◆ EXERCISE DETAILS
Put the lines of the entries that begin with the line containing "What do you" and end with the line containing "(1037, 345).", both included, into a Markdown table with the columns Row and Line, numbering each row and leaving out blank lines.

◆ THE RECORDS

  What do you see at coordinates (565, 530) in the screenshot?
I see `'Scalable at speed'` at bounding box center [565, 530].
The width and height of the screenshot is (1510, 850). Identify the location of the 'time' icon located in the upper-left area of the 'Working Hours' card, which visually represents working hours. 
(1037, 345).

* * *

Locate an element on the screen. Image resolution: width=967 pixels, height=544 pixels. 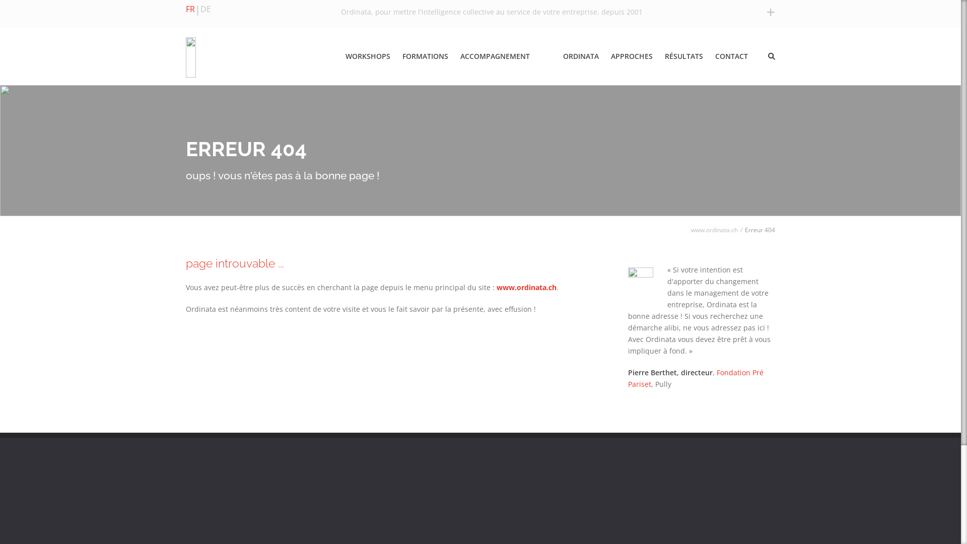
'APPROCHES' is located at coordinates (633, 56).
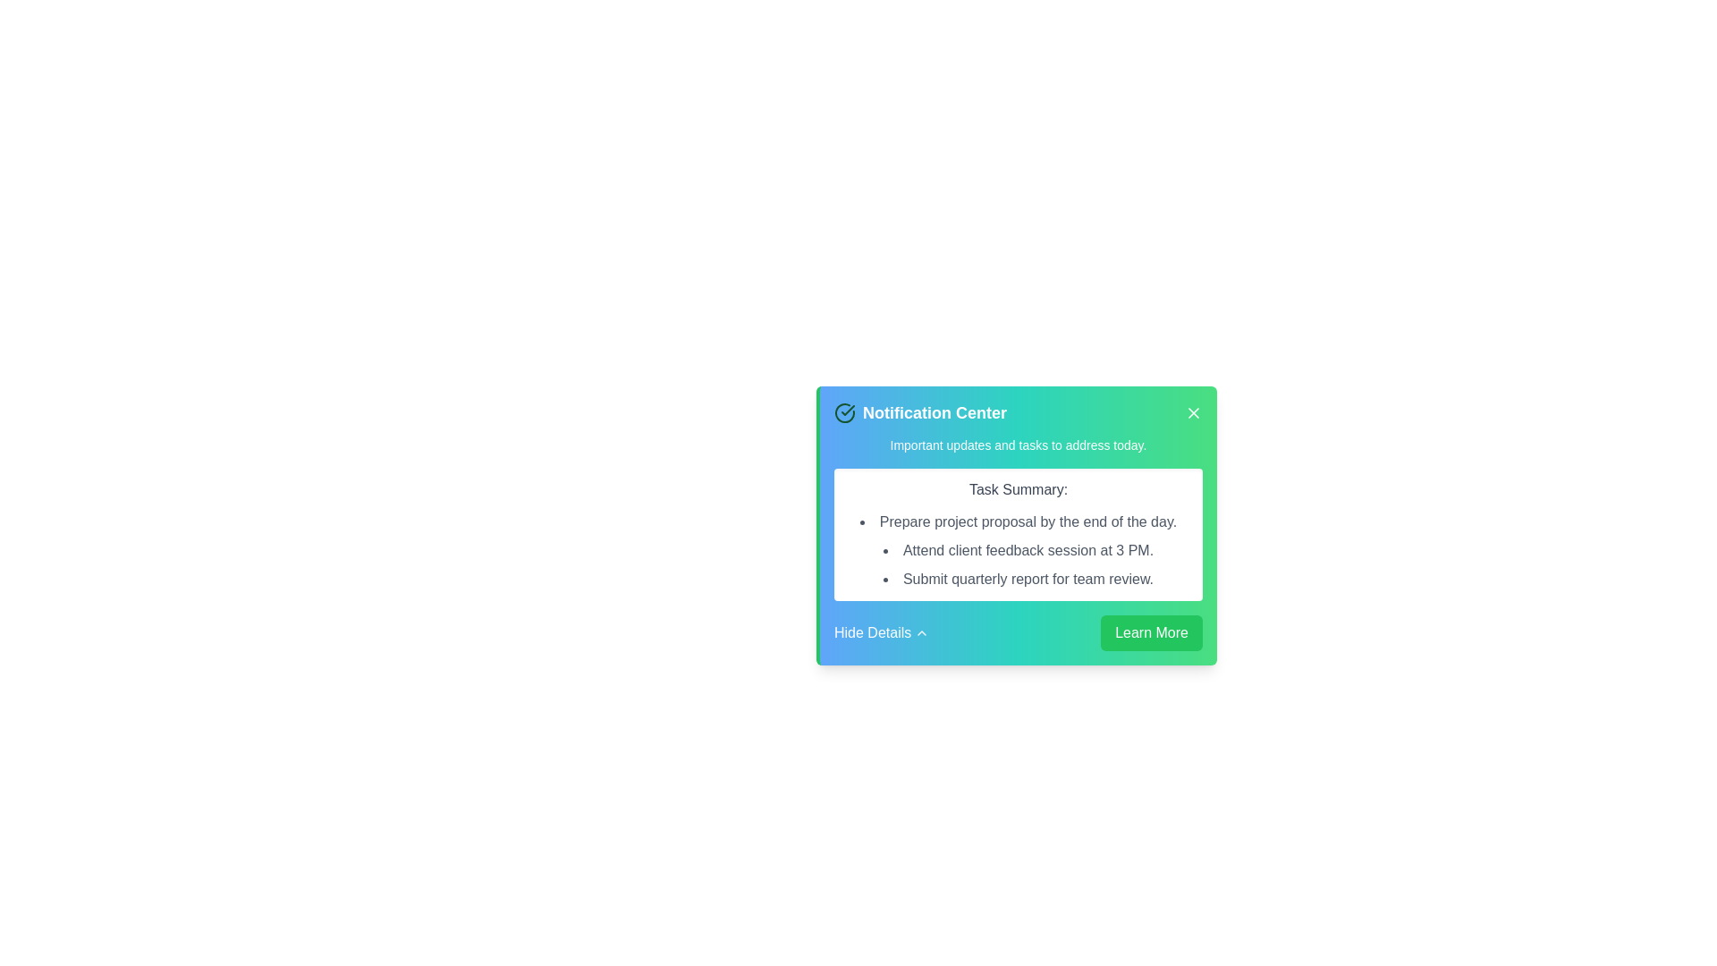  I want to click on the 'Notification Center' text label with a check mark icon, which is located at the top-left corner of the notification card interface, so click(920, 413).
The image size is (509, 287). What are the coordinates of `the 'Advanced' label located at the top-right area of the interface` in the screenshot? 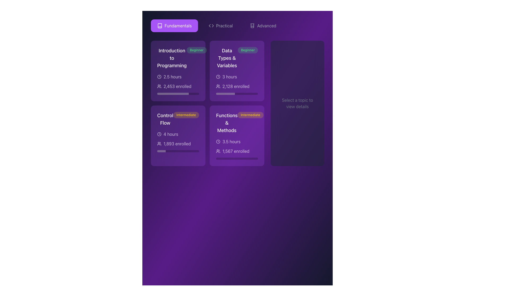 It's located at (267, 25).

---

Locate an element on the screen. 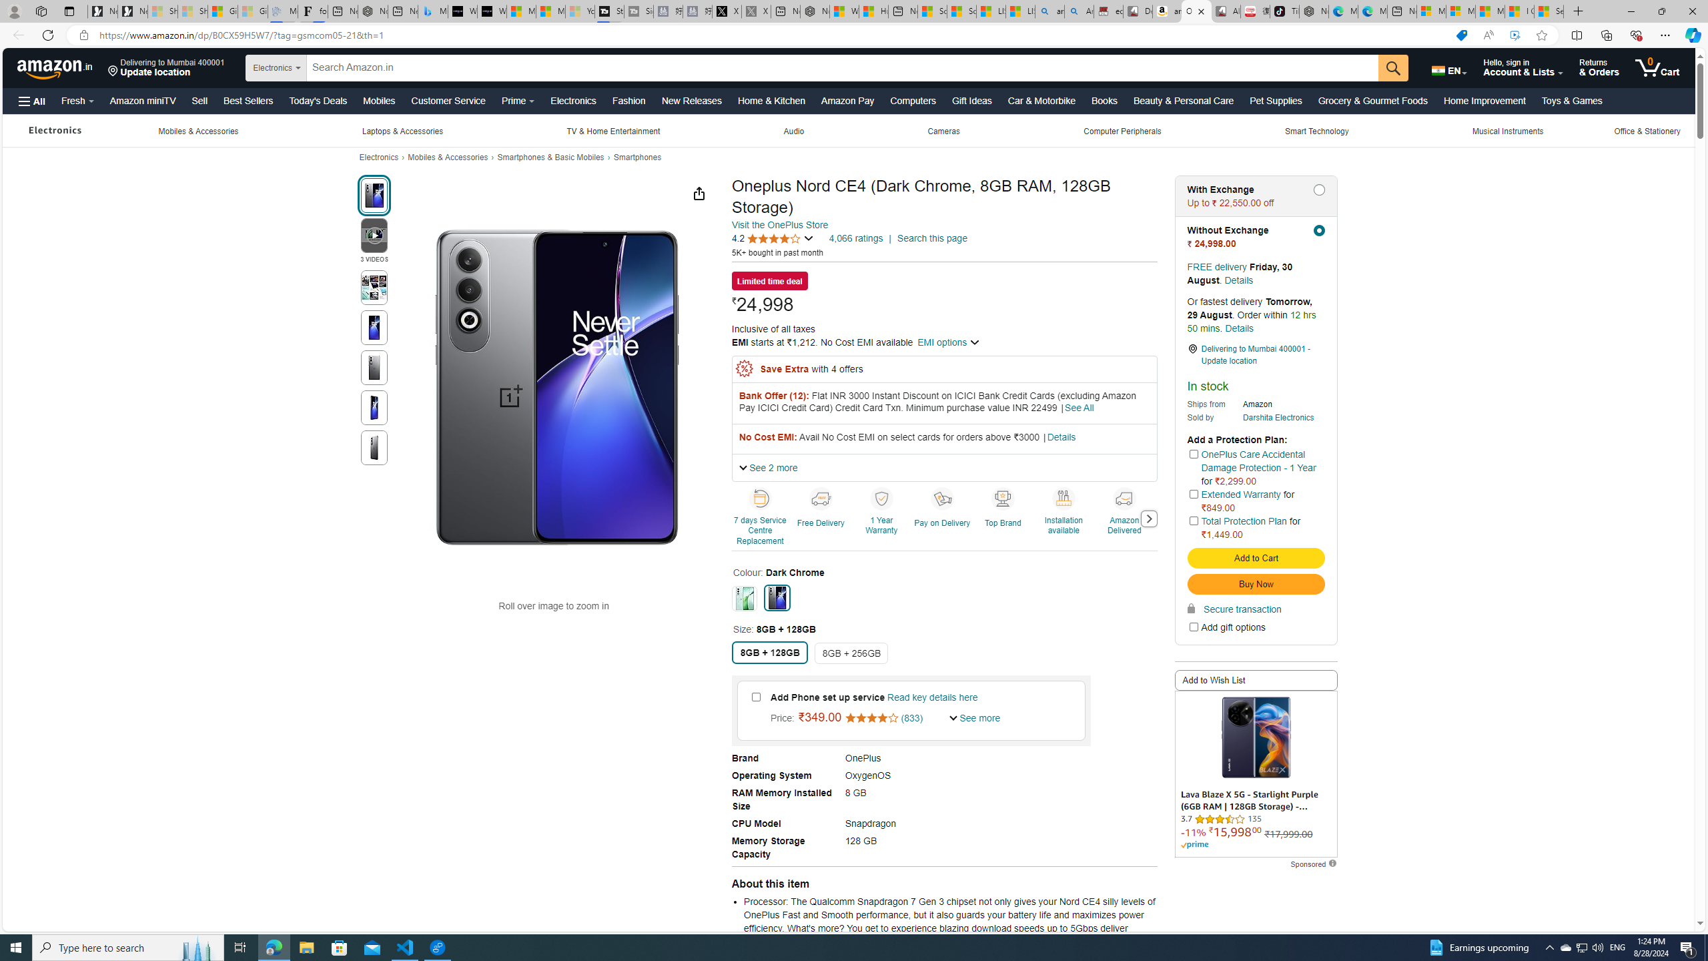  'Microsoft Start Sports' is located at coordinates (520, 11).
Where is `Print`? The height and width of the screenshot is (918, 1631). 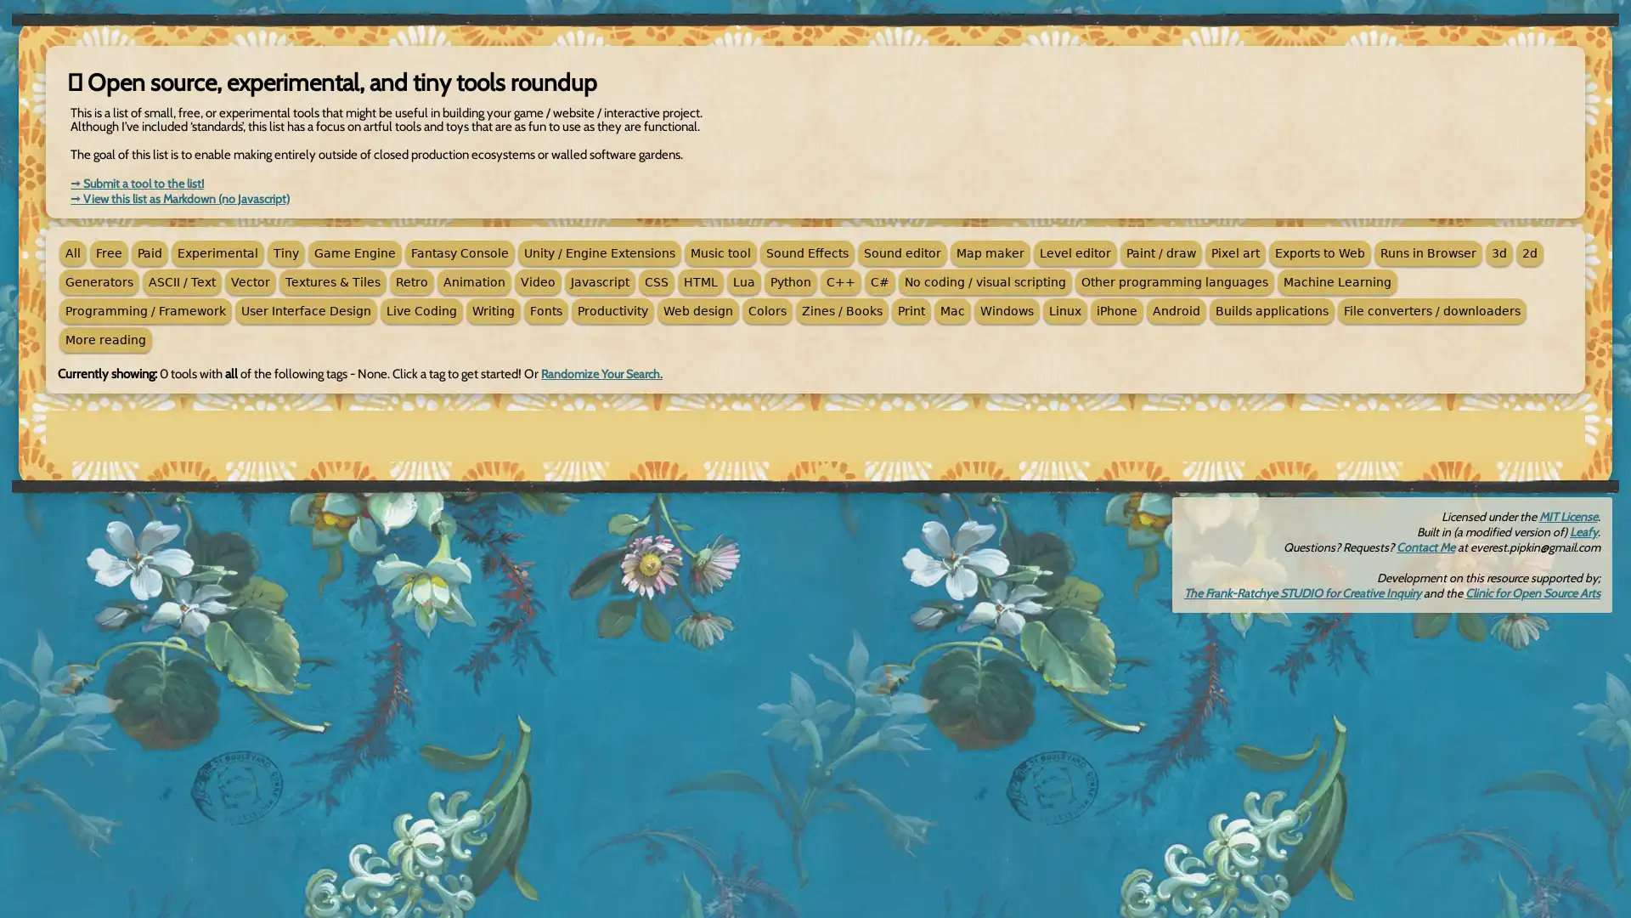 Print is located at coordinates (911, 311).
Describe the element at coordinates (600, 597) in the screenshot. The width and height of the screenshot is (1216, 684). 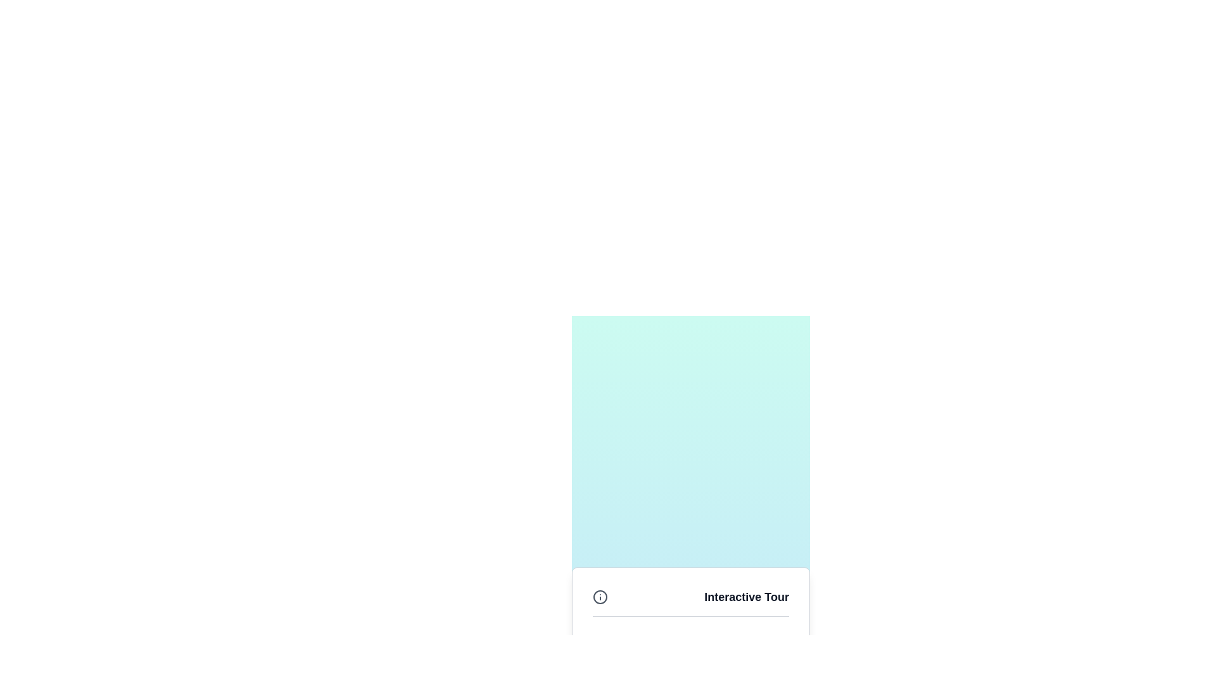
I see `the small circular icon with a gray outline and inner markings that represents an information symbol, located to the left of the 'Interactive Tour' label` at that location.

◆ WRITTEN SOLUTION
| Row | Line |
|---|---|
| 1 |   What do you see at coordinates (565, 530) in the screenshot? |
| 2 | I see `'Scalable at speed'` at bounding box center [565, 530]. |
| 3 | The width and height of the screenshot is (1510, 850). Identify the location of the 'time' icon located in the upper-left area of the 'Working Hours' card, which visually represents working hours.  |
| 4 | (1037, 345). |